ACTIVITY: Take from the records below each line that holds "will".

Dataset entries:
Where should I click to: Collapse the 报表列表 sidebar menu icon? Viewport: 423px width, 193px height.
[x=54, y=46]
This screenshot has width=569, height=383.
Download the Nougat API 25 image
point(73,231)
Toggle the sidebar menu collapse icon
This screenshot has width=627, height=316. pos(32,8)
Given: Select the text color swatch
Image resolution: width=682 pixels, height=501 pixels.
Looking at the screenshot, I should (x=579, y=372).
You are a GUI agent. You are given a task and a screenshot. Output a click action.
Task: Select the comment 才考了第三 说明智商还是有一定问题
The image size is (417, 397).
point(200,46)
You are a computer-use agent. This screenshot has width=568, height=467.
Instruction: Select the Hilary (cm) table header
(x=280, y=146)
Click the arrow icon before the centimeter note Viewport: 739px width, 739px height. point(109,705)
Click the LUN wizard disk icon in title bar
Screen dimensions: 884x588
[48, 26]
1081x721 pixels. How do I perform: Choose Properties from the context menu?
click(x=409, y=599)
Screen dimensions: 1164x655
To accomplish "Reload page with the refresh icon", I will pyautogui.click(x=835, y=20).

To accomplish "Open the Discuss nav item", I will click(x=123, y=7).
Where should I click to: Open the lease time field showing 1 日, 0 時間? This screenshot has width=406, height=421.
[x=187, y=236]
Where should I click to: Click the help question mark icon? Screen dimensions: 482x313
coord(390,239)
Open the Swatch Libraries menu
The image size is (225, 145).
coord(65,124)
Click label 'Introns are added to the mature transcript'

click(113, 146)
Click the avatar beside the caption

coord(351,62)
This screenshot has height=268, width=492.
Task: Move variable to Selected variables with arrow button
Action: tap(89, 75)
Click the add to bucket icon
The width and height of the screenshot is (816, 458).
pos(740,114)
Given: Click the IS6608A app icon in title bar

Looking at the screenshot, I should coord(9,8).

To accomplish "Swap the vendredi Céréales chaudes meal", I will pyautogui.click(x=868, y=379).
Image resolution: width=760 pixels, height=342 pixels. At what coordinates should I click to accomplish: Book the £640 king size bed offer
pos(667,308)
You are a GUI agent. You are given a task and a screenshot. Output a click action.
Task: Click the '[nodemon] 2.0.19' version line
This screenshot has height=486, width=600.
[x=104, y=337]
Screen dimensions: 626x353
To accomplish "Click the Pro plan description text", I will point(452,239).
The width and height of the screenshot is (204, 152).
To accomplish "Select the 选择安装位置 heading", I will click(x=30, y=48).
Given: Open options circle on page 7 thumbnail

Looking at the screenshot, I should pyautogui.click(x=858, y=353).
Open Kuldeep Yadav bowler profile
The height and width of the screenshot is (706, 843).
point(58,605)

ANSWER BOX:
To accomplish "Reload page with the refresh icon", I will pyautogui.click(x=835, y=20).
To accomplish "Open the Discuss nav item", I will click(x=123, y=7).
To accomplish "Swap the vendredi Céréales chaudes meal", I will pyautogui.click(x=868, y=379).
To accomplish "Click the Pro plan description text", I will point(452,239).
To accomplish "Select the 选择安装位置 heading", I will click(x=30, y=48).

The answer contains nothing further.